Politicians are likely to dismiss the excellent 'Twenty tips for interpreting scientific claims' after a few lines, simply because these tips are not geared to their everyday needs (W. J. Sutherland et al. Nature 503, 335–337; 2013). I have some other suggestions for them.
Science is open-minded, but not empty-headed. Just because there is no definitive answer to a problem does not mean that any alternative is equally good. Not all evidence may point in one direction. Trust the weight of evidence.
Avoid 'false balance' on scientific issues. There will always be naysayers. That is fine in politics, in which everyone is entitled to their opinions, but not in science, in which one produces the evidence or holds one's peace.
Science is not decided by vote. Most scientists have little expertise outside their own fields. Let people who really understand the issues help you to evaluate the evidence.
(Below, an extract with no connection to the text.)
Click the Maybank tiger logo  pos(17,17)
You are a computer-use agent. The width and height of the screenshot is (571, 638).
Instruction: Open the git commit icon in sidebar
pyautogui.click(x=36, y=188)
Enlist the best advice on scientific issues. Do not rely on 'independent scholars' and think-tank policy wonks for advice and referrals. Every country has academies of science and excellent universities to consult.
Steer clear of science that has not been peer reviewed. Conscientious analysis by our peers makes science work. It does not ensure certitude, but it beats the alternative.
Championing good science makes you look good. Know-nothings and anti-intellectuals will try to undermine your principled support of some scientific issues. Turn their ignorance against them by showing the consequences of following their path.
Non-scientists could also consult undsci.berkeley.edu for an introduction to how science is done.